Date of Award

May 2023

Degree Type


Degree Name

Doctor of Philosophy


Urban Studies

First Advisor

Marcus L Britton

Committee Members

Anne Bonds, Arijit H Sen, Prentiss A Dantzler


Low-Income Housing Policy, Low-Income Housing Tax Credit (LIHTC), Mixed methods, Poverty Deconcentration, Qualified Allocation Plan (QAP)

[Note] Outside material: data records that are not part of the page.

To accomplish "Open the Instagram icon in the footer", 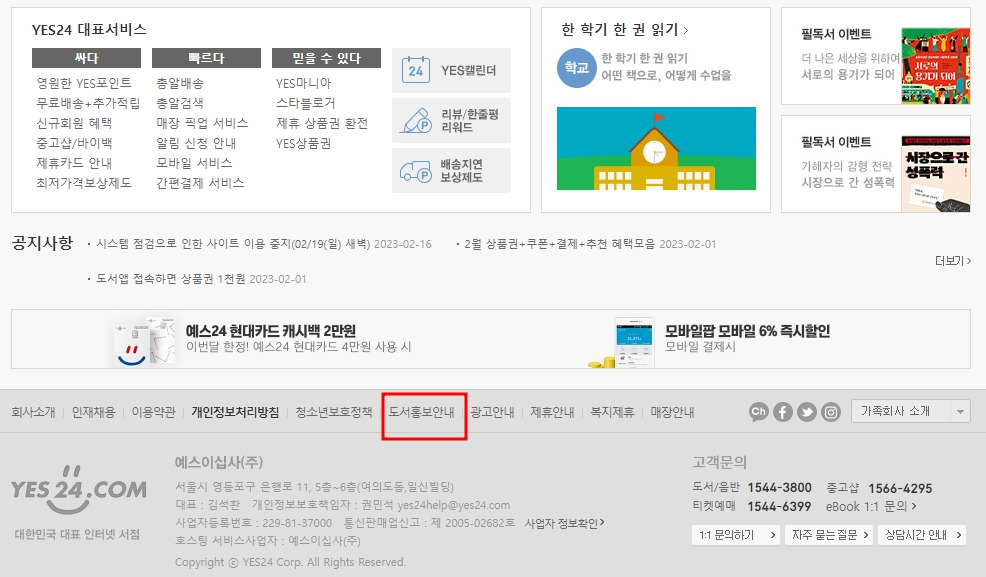I will point(831,411).
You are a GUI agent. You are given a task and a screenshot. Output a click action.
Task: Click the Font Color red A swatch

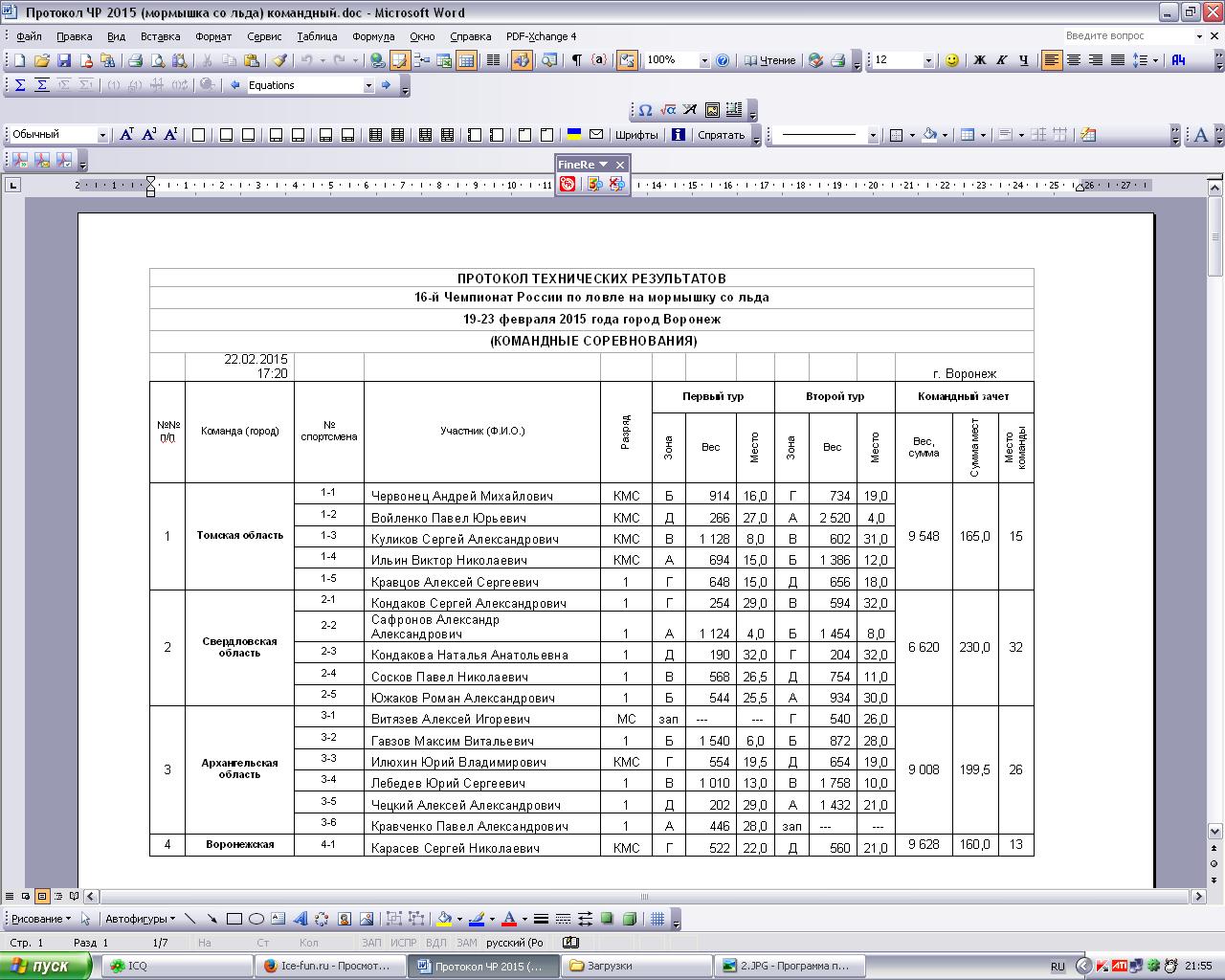coord(509,920)
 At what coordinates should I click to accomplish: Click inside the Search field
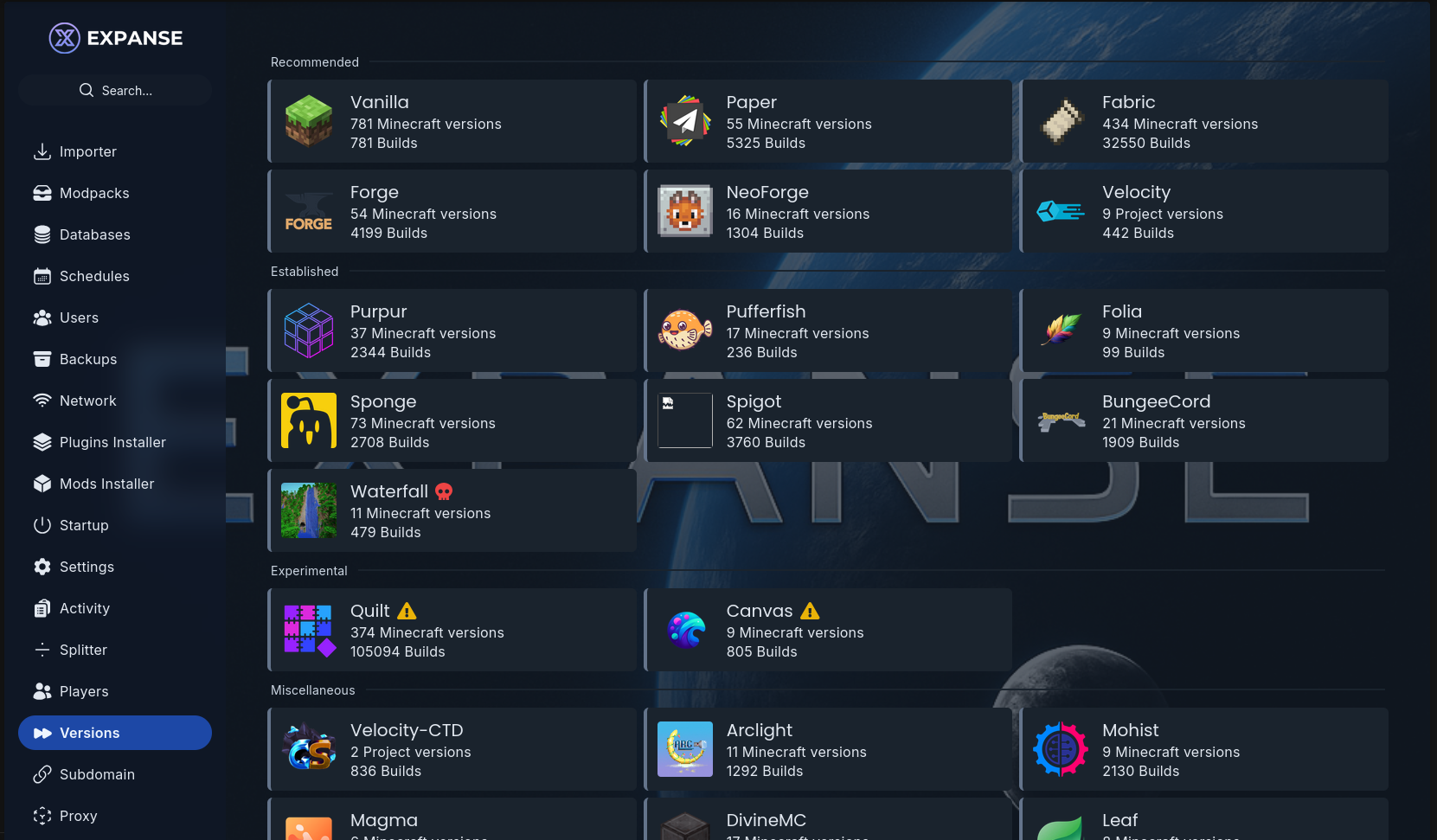[x=115, y=90]
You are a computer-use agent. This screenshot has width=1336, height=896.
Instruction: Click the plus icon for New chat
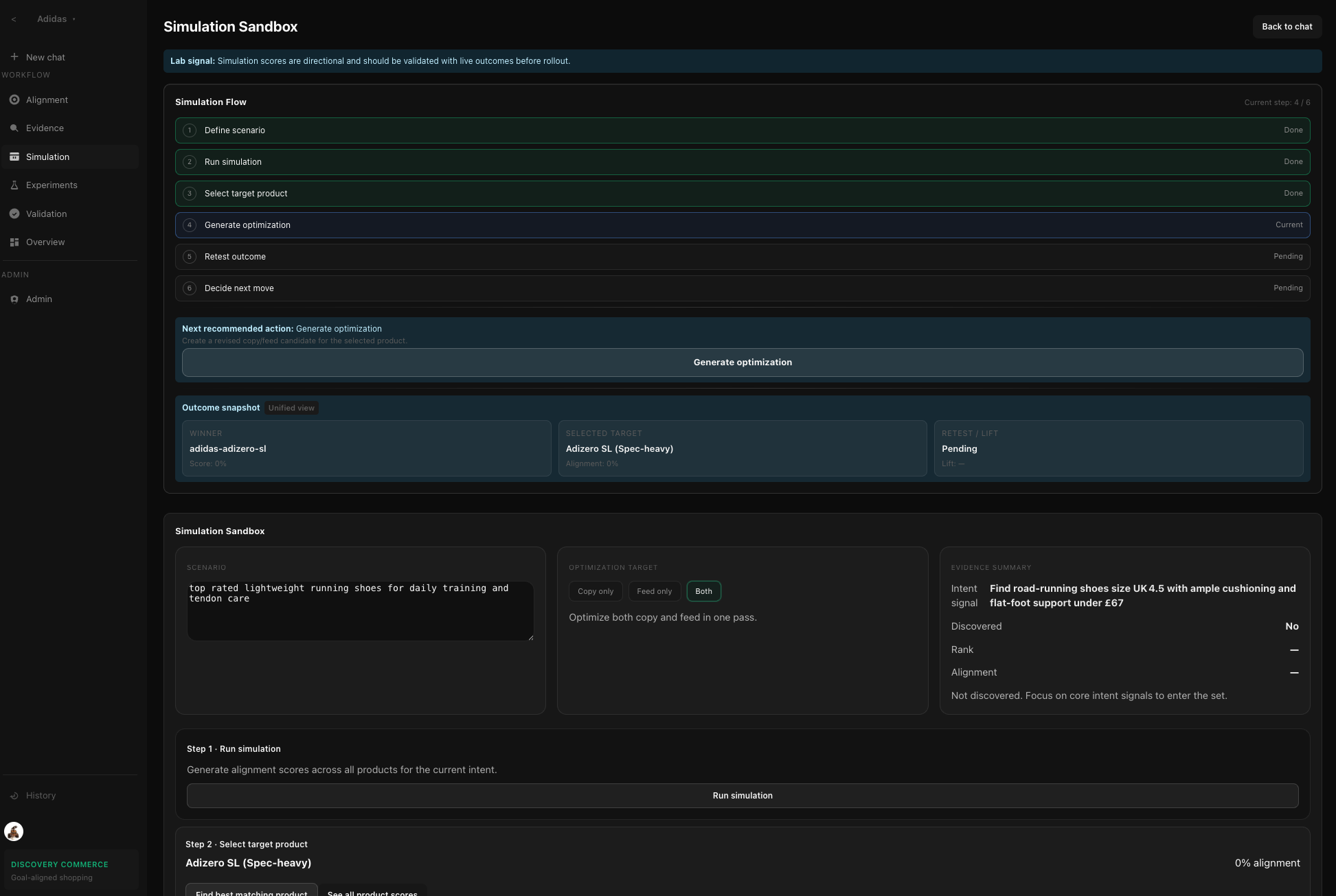pos(14,57)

Since its inception in 1986, the Low-Income Housing Tax Credit (LIHTC)—one of the largest subsidized affordable rental housing programs in the U.S.—has been criticized for exacerbating poverty concentration by clustering low-income housing in racially segregated minority communities and high-poverty neighborhoods. Such clustering is deemed problematic, as the adverse effects of concentrated poverty on life chances and outcomes for individuals and families are well documented in social science research. Since states establish guidelines and criteria for tax credit awards through Qualified Allocation Plans (QAPs), scholars argue that it could serve as a powerful tool to promote poverty deconcentration. This study, thus, employs theoretical approaches to poverty concentration, neighborhood effects, and housing policy to investigate whether QAPs have promoted poverty deconcentration between 2005 and 2015. Using mixed methods, this study analyzes QAP changes and assesses their impact on LIHTC siting. This research finds that majority U.S. states prioritized poverty deconcentration goals in their QAPs between the selected years. By creating an index, this research categorizes states into three distinct groups based on the degree of their prioritization of poverty deconcentration and finds that QAPs significantly influence the socio-spatial pattern of LIHTC development. In general, states with higher index values promoted poverty deconcentration by increasing LIHTC developments in low-poverty, high-opportunity areas, whereas states with lower index values limited LIHTC developments in high-poverty areas.